La situation économique actuelle de l'AVS est saine, cependant, il y a un écart entre statistiques et réalité. Aucun chiffre négatif n'apparaît dans les finances de l'AVS et d'après les statistiques de l'AVS, la moyenne du revenu des rentiers est également positive. En réalité, il y a beaucoup plus de rentiers qui ont des difficultés financières que ceux qui vivent une retraite heureuse.

La démographie joue un grand rôle dans le système de financement de l'AVS. En effet, c'est la population active qui finance une grande partie de cette assurance sociale. Actuellement, la population Suisse vieillit. L'AVS pourra donc rencontrer des problèmes financiers à moyen et long terme dû au vieillissement.
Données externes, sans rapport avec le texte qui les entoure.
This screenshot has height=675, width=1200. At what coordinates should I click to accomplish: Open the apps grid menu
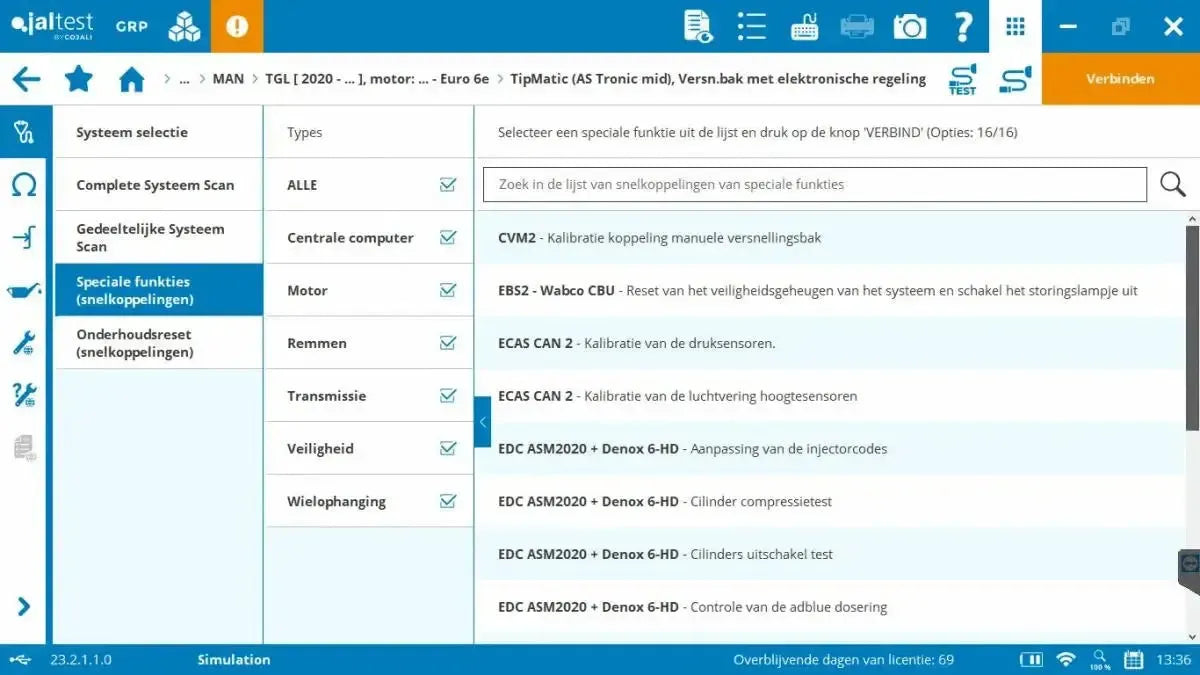[x=1015, y=27]
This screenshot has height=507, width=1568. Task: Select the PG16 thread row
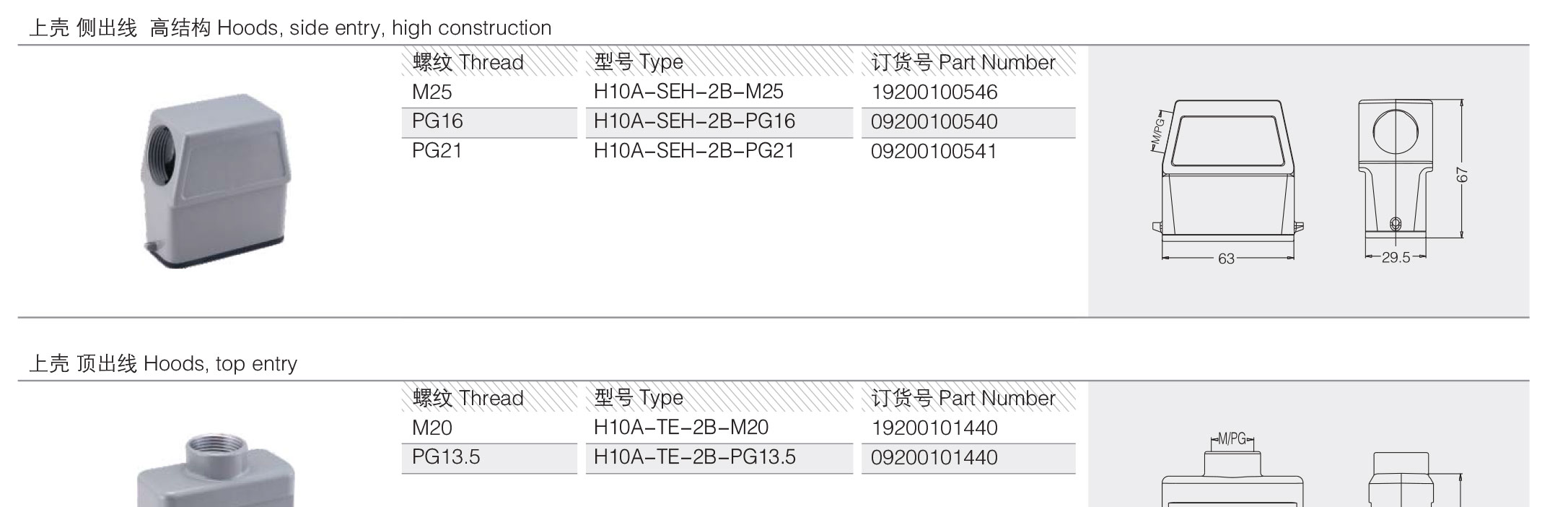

La 11ème révision a été mise en place dans le but de trouver une solution à ce problème et y apporte d'importantes modifications. Le Parti Socialiste et l'Union Démocratique du Centre ont refusé cette 11ème révision, cela pour différentes raisons. Le Département fédéral de l'intérieur préparera un nouveau projet. Ce dernier devrait être préparé avec la collaboration des différents partis politique ainsi qu'avec des partenaires sociaux et économiques afin de trouver un compromis entre partis politiques et un équilibre socio-économique.


[1] La société de Grütli est une association nationale politique suisse.

[2] Voir explication page 11

[3] L'indice mixte sert à l'indexation des rentes AVS (moyenne entre l'indice des prix à la consommation et l'indice des salaires).